[Records from a data collection]

━━━━━━━━━━━━━━━━━━━━

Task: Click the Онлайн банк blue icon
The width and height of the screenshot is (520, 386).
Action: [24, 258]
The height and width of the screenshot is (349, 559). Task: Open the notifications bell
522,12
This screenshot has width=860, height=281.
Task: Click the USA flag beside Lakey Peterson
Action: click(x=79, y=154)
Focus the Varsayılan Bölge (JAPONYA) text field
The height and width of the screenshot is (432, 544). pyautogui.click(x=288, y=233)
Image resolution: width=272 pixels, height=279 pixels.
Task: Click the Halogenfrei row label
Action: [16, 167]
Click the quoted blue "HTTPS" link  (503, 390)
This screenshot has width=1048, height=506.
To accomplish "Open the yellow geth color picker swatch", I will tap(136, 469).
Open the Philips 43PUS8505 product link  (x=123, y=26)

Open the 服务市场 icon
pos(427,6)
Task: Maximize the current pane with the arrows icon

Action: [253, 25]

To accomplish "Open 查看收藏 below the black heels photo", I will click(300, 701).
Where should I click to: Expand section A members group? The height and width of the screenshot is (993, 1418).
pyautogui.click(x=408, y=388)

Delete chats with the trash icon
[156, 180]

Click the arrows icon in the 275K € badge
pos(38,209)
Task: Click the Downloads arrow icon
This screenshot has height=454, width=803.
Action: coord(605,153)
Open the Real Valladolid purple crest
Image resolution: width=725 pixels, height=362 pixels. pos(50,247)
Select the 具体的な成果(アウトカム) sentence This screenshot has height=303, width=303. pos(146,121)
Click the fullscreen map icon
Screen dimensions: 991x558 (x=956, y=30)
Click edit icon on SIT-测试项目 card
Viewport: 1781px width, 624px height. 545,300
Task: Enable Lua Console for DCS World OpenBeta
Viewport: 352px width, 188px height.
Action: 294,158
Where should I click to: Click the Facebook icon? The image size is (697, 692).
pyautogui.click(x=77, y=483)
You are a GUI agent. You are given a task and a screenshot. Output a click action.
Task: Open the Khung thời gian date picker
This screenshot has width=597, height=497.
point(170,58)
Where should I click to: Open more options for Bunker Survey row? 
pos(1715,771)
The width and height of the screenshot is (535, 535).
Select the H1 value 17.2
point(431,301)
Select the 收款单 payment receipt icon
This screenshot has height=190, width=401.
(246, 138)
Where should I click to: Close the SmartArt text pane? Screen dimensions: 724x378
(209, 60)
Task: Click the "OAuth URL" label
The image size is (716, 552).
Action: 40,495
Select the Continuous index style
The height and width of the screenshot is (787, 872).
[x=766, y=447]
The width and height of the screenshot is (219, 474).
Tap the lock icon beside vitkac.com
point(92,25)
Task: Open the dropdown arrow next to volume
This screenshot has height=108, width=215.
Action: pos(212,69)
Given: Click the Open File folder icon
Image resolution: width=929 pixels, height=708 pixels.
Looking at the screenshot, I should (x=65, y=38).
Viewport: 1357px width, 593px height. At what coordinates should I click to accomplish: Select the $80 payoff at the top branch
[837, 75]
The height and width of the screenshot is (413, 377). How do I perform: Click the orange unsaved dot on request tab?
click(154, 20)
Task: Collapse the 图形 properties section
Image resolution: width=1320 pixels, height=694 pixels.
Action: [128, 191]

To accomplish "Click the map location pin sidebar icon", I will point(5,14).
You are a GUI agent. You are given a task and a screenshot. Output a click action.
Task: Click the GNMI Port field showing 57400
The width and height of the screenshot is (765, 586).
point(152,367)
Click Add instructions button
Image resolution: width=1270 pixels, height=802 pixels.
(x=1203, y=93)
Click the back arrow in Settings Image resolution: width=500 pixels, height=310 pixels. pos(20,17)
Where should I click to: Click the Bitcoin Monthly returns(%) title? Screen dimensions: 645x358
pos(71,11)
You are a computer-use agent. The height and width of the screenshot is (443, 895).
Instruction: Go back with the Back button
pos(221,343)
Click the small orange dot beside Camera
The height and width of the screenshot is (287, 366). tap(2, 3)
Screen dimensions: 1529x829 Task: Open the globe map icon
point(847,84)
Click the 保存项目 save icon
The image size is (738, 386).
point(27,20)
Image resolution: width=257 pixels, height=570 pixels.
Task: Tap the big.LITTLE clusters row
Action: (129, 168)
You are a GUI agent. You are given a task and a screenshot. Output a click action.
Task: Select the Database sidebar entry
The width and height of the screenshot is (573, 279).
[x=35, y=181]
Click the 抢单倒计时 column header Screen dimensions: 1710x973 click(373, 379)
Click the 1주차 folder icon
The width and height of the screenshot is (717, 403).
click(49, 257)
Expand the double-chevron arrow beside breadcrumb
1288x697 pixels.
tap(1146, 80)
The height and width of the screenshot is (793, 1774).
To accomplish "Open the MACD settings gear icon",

━━━━━━━━━━━━━━━━━━━━

# [EXERCISE]
The required output is every line above from the one with "Delete chats with the trash icon" down to the one with "The width and height of the screenshot is (219, 474).", restated word for word, ends included.

# [WRITTEN ANSWER]
Delete chats with the trash icon
[156, 180]

Click the arrows icon in the 275K € badge
pos(38,209)
Task: Click the Downloads arrow icon
This screenshot has height=454, width=803.
Action: coord(605,153)
Open the Real Valladolid purple crest
Image resolution: width=725 pixels, height=362 pixels. pos(50,247)
Select the 具体的な成果(アウトカム) sentence This screenshot has height=303, width=303. pos(146,121)
Click the fullscreen map icon
Screen dimensions: 991x558 (x=956, y=30)
Click edit icon on SIT-测试项目 card
Viewport: 1781px width, 624px height. 545,300
Task: Enable Lua Console for DCS World OpenBeta
Viewport: 352px width, 188px height.
Action: 294,158
Where should I click to: Click the Facebook icon? The image size is (697, 692).
pyautogui.click(x=77, y=483)
You are a GUI agent. You are given a task and a screenshot. Output a click action.
Task: Open the Khung thời gian date picker
This screenshot has width=597, height=497.
point(170,58)
Where should I click to: Open more options for Bunker Survey row? 
pos(1715,771)
The width and height of the screenshot is (535, 535).
Select the H1 value 17.2
point(431,301)
Select the 收款单 payment receipt icon
This screenshot has height=190, width=401.
(246, 138)
Where should I click to: Close the SmartArt text pane? Screen dimensions: 724x378
(209, 60)
Task: Click the "OAuth URL" label
The image size is (716, 552).
Action: 40,495
Select the Continuous index style
The height and width of the screenshot is (787, 872).
[x=766, y=447]
The width and height of the screenshot is (219, 474).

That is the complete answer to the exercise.